The situation is manageable, but it needs to be managed. Unilateral actions by individual countries or banks easily spill over across borders and across institutions. A sudden decision by an international bank to discontinue its support to foreign subsidiaries or restrictions imposed by home countries on the use of state funds for support to these subsidiaries abroad could easily trigger banking crises in the countries where these subsidiaries operate. Similarly, measures by host countries, like nationalisations of subsidiaries or forced conversions of foreign exchange exposures into local currencies, could set off chain reactions either through the balance sheets of the parent banks or simply by inspiring bank runs in other countries.

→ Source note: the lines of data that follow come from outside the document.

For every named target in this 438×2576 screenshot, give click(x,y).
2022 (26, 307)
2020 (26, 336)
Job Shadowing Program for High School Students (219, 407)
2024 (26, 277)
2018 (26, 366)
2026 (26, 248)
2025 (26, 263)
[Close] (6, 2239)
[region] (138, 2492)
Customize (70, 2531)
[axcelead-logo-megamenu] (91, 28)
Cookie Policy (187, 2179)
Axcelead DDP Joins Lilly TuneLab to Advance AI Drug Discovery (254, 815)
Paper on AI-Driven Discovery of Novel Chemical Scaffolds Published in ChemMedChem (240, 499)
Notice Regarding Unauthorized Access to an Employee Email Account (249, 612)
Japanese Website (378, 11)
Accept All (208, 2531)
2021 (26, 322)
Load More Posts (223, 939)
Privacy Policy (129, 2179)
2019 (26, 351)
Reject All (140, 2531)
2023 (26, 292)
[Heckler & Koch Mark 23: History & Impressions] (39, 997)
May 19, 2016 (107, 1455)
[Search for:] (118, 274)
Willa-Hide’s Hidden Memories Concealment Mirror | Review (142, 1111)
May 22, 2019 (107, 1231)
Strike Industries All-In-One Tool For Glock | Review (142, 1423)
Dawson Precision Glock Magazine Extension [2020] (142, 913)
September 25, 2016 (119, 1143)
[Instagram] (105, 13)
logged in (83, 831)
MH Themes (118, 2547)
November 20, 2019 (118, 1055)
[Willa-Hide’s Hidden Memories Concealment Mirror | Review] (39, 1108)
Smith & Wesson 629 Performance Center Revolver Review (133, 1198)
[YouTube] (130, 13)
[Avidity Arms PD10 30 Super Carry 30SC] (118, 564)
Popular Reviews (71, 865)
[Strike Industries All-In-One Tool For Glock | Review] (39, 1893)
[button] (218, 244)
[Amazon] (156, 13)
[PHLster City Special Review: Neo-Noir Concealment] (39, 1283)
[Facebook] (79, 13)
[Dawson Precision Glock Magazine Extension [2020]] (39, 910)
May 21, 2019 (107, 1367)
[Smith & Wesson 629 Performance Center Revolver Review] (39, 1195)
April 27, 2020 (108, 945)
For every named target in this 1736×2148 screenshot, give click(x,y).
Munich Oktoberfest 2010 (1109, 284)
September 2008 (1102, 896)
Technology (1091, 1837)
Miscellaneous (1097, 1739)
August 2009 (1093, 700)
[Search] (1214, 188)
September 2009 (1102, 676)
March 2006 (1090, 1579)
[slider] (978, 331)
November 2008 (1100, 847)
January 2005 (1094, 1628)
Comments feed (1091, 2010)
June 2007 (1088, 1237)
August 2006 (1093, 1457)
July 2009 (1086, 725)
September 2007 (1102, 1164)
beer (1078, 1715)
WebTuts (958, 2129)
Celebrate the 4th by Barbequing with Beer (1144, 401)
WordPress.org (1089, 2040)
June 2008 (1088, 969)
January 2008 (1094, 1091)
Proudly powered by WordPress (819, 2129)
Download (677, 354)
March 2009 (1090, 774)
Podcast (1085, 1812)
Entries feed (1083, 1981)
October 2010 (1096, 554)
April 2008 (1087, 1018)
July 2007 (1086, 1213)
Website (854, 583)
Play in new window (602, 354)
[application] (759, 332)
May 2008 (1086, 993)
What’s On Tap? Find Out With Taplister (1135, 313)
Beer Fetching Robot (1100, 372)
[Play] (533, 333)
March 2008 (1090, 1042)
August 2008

To date none of these things have happened either, but the pressure is rapidly building up as the global financial crisis deepens. The relations between home and host countries, and between host country governments and their banks, local or foreign, also need to be coordinated. Here again the international financial institutions are playing an important role. Steps have already been taken. In a joint initiative that has been informally underway for some time and was officially announced on Friday, they have been working closely together to bring together the various actors home country by home country, and host country by host country. The have also pledged $25 billion in funding to support the Eastern European banking systems. The additional capital these institutions bring to the table provides valuable incentives for the individual banks to collaborate.

What EU leaders must do

But this coordination, crucial as it is, may not be enough. This is where EU’s leaders come in.

  • They must provide a backstop to these efforts and put their weight behind the coordination.
  • They must also clearly signal that government-imposed restrictions on parent support for subsidiaries are not acceptable.

In fact, countries that are home to cross-border banking groups must not only tolerate, but encourage flows to subsidiaries in the East.

  • They should encourage the European institutions to play their part in this difficult exercise.

This applies to the European Commission, but also to the ECB which may help support a select group of central banks outside the Eurozone with liquidity and foreign currency credit lines.

  • The leaders should also indicate that if there is a serious shortfall, additional resources will be available to support the economies of Central and Eastern Europe.

But in order to encourage early action and collaboration it should be made clear that any additional resources will be made available only on conditions that are likely to be much less favourable for all parties concerned. Such additional funds could be channelled under strict conditionality through the IMF or possibly through the other international financial institutions. Conditions might well include forced conversions of foreign exchange exposures into local currency or nationalisations of foreign subsidiaries – all to secure fair burden-sharing between home and host countries and between the banks and the governments.

Conclusion

There is much to suggest that it was the belief that EU’s leaders will stand by Eastern Europe that prevented a full-blown meltdown last week. A failure to show substantive progress this weekend or over the next few weeks could well trigger a new round of speculative attacks. Strong leadership, on the other hand, would likely calm markets and signal that Europe stands behind its model of growth based on openness and integration.